Running the clock back to the 2019 beef protests, has there been as intense a period of time in agricultural policy circles as the last two years?

COVID-19 dominated the news and forced us to adapt and as that phases out, CAP, the Nitrates Action Programme and the cloud of carbon budgets take over.

With so many leaks, kites flown and consultations, is there a danger farmers could become so drained they become indifferent to them all? It’s been a big ask of farm politicians to keep the pace.

The Nitrates Action Programme will throw up its fair share of challenges. Some are obvious and we probably all view policy through our own farms initially. We’re in a good position regarding slurry storage, but I’d be concerned for those involved in collaborative farming, especially where yards are involved.

I’m sure it’s covered off in any agreements that were signed, but the question of what investment is needed and who pays is bound to shake things up a bit. Possibly more so in situations where older yards are involved and maybe the landowners would no longer be as familiar with farming and the costs involved as they may have been in the past.

Despite farming in a coastal and part exposed area, trees have a presence on Tommy Moyles's farm.

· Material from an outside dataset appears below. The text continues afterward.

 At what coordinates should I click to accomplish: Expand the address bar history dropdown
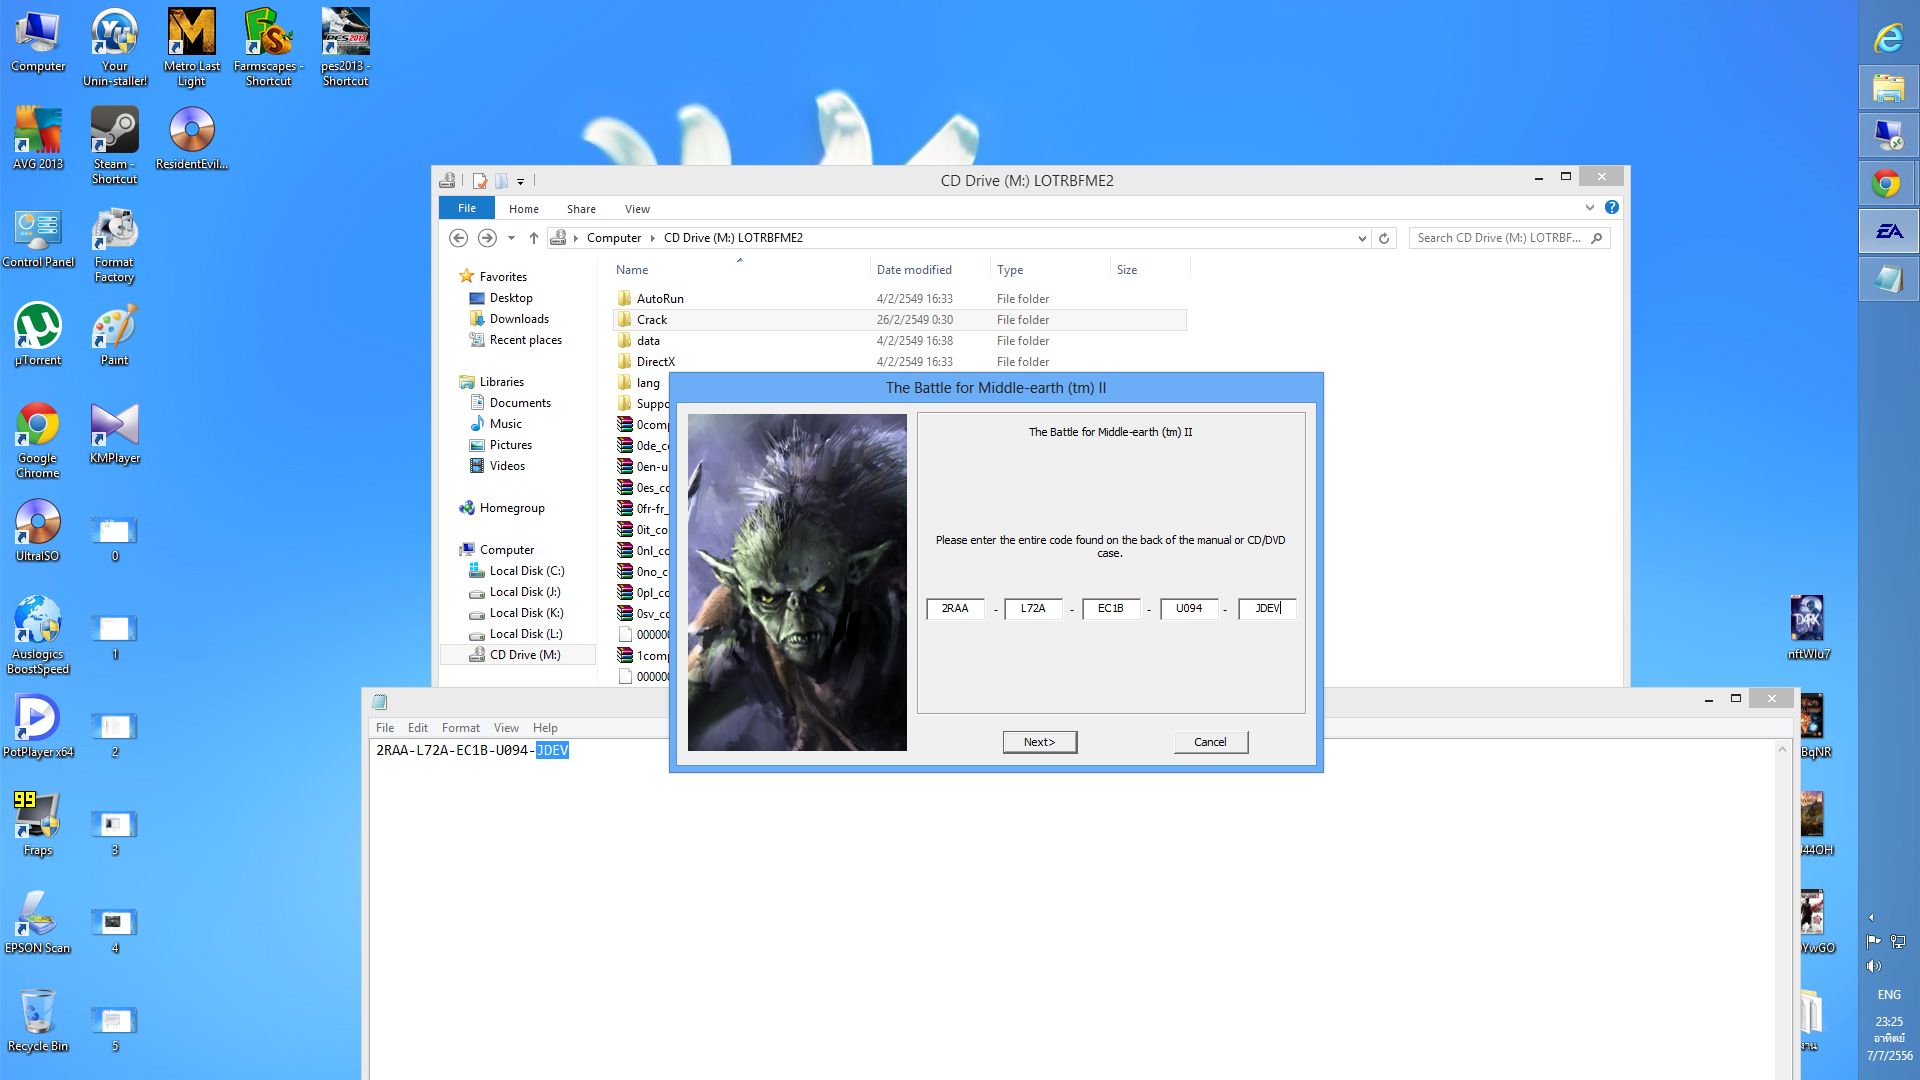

There’s a small bit of clarity regarding CAP, with the revealing of a selection of eco-scheme options. Looking at them purely from the perspective of my own farm, there are two, possibly three, options that could be straightforward to apply for. However, I suspect the devil will be in the detail.

The extensive livestock production and GPS-controlled fertiliser spreading wouldn’t really fit in, but the others are worth a look.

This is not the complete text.